Essa blindagem narrativa ao governo e o esforço para diminuir a oposição encontram seu rosto mais visível em figuras como Natuza Nery (foto em destaque). Alvo frequente e legítimo de duras críticas nas redes sociais, a jornalista tornou-se o símbolo máximo de um ecossistema de comentaristas que parecem operar mais como construtores de narrativas de conveniência do que como analistas isentos. O público, cada vez mais atento, não engole mais o tom professoral que tenta transformar reveses evidentes do governo federal em “estratégias geniais”, enquanto rotula qualquer avanço da oposição como mero factoide. O erro de cálculo desse jornalismo de crachá ideológico, personificado nessa postura de estúdio, foi subestimar a densidade das conexões internacionais da direita.

A recente e contundente decisão do Departamento de Estado norte-americano de classificar o Primeiro Comando da Capital (PCC) e o Comando Vermelho (CV) como Organizações Terroristas Estrangeiras é o exemplo definitivo disso. O decreto da Casa Branca, assinado escassos dias após uma comitiva liderada pelo senador Flávio Bolsonaro ser recebida com pompa no coração do poder americano, não foi um raio em céu azul. Foi o resultado de um lobby político cirúrgico que transferiu o protagonismo da pauta mais sensível ao cidadão comum — a segurança pública — das mãos do Palácio do Planalto para o colo da oposição.

Enquanto a diplomacia oficial brasileira patinhava na formalidade e os analistas de TV minimizavam a viagem da oposição como “mero turismo político”, a direita operava nos canais informais da afinidade estratégica.

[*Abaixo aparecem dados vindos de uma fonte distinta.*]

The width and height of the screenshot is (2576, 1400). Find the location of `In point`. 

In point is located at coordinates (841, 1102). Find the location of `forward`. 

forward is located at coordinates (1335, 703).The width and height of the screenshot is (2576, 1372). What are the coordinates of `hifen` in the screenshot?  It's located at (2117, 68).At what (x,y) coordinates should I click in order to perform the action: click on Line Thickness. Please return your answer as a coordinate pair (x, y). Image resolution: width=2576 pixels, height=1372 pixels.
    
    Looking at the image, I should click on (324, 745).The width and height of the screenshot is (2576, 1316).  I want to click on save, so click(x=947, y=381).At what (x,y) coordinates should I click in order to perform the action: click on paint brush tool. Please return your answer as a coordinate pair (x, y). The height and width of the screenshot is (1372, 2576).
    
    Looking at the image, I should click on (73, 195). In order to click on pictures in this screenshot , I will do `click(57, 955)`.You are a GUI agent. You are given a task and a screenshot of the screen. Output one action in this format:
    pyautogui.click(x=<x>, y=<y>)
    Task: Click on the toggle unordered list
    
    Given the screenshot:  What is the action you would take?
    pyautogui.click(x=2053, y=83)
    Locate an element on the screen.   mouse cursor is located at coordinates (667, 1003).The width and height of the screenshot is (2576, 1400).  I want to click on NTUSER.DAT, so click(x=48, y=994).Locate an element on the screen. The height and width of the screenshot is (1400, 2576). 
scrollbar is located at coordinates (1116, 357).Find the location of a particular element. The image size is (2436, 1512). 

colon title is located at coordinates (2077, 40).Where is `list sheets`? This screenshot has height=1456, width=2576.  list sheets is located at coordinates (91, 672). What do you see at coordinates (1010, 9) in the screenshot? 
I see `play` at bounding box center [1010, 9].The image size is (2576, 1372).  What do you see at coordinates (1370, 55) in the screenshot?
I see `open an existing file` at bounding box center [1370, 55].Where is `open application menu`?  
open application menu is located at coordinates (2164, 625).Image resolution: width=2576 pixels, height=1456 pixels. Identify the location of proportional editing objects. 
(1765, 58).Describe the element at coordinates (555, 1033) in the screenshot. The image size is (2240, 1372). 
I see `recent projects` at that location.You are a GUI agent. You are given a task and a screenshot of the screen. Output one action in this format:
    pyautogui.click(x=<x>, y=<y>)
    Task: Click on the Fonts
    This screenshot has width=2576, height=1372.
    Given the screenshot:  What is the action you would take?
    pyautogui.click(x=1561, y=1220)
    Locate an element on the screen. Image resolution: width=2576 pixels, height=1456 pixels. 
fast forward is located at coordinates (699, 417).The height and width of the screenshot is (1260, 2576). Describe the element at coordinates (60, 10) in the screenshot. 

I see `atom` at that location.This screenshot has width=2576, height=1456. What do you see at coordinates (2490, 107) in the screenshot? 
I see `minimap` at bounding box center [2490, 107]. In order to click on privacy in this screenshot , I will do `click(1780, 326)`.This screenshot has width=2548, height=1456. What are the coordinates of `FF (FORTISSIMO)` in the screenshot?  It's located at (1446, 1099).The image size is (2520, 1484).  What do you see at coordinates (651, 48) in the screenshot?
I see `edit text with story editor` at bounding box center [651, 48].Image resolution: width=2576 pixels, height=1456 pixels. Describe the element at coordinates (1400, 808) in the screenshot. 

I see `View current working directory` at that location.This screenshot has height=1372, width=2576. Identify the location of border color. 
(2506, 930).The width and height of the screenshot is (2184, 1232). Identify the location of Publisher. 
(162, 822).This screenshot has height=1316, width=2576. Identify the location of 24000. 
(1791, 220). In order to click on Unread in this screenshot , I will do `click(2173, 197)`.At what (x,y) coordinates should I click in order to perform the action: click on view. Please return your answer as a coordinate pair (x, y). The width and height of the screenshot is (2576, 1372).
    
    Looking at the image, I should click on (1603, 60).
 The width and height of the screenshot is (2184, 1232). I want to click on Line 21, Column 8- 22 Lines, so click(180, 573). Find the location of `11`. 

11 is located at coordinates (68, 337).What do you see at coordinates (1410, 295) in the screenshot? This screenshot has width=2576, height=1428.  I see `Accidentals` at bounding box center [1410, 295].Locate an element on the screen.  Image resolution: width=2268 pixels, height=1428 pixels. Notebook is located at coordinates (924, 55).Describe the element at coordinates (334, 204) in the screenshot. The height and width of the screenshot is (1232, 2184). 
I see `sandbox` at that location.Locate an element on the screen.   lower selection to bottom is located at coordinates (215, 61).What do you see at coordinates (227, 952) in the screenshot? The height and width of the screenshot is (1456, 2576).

Diante do fato consumado, a mesma mídia que tentou ignorar o movimento viu-se obrigada a recalibrar o tom. O constrangimento nos estúdios foi visível: a imprensa que decretava o fim do clã Bolsonaro teve que noticiar que a oposição moveu a máquina burocrática da maior potência do planeta, emparedando a narrativa do governo federal e deixando o ecossistema de comentaristas sem roteiro.

Contudo, o pragmatismo dessa nova era não escolhe apenas um lado e exige honestidade intelectual na análise. O próprio cerco montado em solo americano contra o ministro Alexandre de Moraes demonstra como a pressão internacional é utilizada como moeda de troca de alto valor. Se por cinco meses a aplicação da Lei Global Magnitsky contra o magistrado representou o ápice da agressividade institucional de Washington, a sua posterior revogação pelo presidente Donald Trump revelou o verdadeiro espírito da realpolitik.

A retirada das sanções não foi um recuo ideológico, mas sim uma clássica composição diplomática de bastidores. Diante da intervenção direta do governo brasileiro e sob a sombra de um “tarifaço” comercial que ameaçava exportações vitais, Washington usou a caneta das sanções como alavanca de negociação econômica. Cedeu-se no campo jurídico-institucional para avançar no tabuleiro das concessões comerciais.

O cenário que se desenha para o futuro é complexo. Enquanto os blogueiros alinhados tentam criar novas cortinas de fumaça para camuflar o revés do governo, as ações judiciais de plataformas americanas continuam ativas na Flórida, e a internacionalização do combate ao narcotráfico impõe um severo regime de compliance que afetará o mercado brasileiro.

O cidadão e o analista que exercem o sagrado direito de pensar não podem se deixar guiar por análises de conveniência de quem confunde desejo político com fato jornalístico. O que o eixo Brasília-Washington nos mostra é que o cabo de guerra continua tenso, e os “isolados” de ontem tornaram-se os protagonistas que hoje ditam o ritmo da próxima jogada.